Nos quase dez anos de existência do Pacto de Cooperação, João e eu acompanhamos de perto os altos e baixos do espírito quase biológico desse movimento. Temos informações suficientes para escrever um trabalho demolidor sobre essa experiência. Bastaria engendrar por qualquer viés ideológico, de direita ou de esquerda, para apontar suas inúmeras imperfeições. Bastaria também tentar enquadrá-lo nos métodos e procedimentos dos paradigmas organizacionais, para corroer a sua legitimidade lógica. Mas, como já disse, é muito fácil encontrar defeitos; mais cômodo ainda é apelar para o ceticismo. Acho que a liga mais consistente que nos uniu para escrever esse trabalho em parceria foi a vontade de investigar os efeitos da convivência, sistemática e com diversidade, possibilitada pelo ambiente do Pacto.
Embora discordando um do outro com relação a muitos aspectos do movimento, conseguimos fazer um recorte daquilo que consideramos comum para nós, enquanto valor disponibilizável dessa ação de cidadania, que é a sua essência de Gestão Compartilhada. Pareciam intermináveis as nossas discussões na busca do que poderia caracterizar o Pacto como uma expressão genuína de esforço cidadão, que tanta curiosidade vem causando a lideranças de tantos outros lugares. O caráter orgânico, responsável pela sobrevivência desse fenômeno, dava muitas pistas mas era como se a gente quisesse saber dos cinco sentidos tendo como objeto de estudo a sensação térmica, o pressentimento e a lembrança prazeirosa, dentre outros estímulos abstratos.
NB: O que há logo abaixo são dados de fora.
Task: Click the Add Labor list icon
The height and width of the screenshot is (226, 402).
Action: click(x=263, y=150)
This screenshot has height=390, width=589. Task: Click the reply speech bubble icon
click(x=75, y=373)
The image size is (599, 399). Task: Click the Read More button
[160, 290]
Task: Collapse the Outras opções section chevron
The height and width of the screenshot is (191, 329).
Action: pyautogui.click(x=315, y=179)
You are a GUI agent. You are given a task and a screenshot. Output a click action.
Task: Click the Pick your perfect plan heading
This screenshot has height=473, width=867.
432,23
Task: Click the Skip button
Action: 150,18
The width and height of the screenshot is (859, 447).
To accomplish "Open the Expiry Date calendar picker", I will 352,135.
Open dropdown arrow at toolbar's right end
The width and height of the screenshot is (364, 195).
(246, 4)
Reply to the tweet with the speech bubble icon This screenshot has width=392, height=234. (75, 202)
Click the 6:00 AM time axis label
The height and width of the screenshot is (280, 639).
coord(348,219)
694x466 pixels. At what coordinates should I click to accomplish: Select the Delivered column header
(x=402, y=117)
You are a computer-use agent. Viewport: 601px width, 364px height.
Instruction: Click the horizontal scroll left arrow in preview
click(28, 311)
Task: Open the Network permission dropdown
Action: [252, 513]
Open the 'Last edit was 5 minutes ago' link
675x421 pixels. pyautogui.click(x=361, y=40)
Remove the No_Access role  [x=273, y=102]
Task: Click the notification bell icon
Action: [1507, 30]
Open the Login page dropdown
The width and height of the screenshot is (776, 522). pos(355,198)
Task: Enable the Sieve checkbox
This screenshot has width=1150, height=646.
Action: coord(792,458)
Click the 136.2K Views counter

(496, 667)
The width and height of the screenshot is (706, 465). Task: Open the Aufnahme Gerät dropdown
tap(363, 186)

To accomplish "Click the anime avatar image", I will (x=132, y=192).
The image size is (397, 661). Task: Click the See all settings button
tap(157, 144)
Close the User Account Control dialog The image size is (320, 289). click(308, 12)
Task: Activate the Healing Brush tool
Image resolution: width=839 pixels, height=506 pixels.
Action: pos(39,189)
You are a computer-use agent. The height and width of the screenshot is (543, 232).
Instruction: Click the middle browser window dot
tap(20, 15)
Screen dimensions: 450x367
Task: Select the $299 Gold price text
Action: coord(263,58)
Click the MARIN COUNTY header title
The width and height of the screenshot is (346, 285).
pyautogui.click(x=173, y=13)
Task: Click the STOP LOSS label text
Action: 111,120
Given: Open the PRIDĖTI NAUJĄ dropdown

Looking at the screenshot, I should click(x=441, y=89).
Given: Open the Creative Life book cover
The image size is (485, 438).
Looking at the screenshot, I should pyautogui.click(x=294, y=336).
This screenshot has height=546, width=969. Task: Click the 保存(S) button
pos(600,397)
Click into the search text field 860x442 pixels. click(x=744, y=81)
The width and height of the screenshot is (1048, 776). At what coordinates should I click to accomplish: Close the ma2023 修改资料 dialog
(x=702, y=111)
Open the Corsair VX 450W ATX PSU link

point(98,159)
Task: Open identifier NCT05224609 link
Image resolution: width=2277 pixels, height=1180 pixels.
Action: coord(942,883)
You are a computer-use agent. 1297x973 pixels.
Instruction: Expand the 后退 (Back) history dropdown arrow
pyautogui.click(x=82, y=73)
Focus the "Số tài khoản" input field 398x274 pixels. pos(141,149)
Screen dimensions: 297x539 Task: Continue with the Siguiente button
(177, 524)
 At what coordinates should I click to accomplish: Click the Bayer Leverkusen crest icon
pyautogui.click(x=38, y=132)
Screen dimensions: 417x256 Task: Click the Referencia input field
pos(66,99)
Da mesma maneira que a química aplicada descobriu a cumarina, o âmbar sintético e os aldeídos para a produção de fragrâncias espetaculares, a união de cabeças diferentes com disposição de construir uma nova cultura preparou os seus óleos essenciais extraídos do mistério da sinergia dos contrários. Foi divagando por esse campo, de fonte primária, que conseguimos, enfim, chegar aos elementos da Cooperação, Pluralidade, Informalidade, Virtualidade e Catálise, como síntese do espírito de uma experiência incipiente de mobilização, que se desenvolve nas interfaces dos agentes da sociedade civil, do estado e do mercado para a construção de convergências. Como mecanismo de inclusão pelo diálogo e pelo consentimento, os “5 Elementos” sugerem que estamos com um bem de gestão compartilhada em nossas mãos. O que vamos fazer desse achado só o futuro dirá.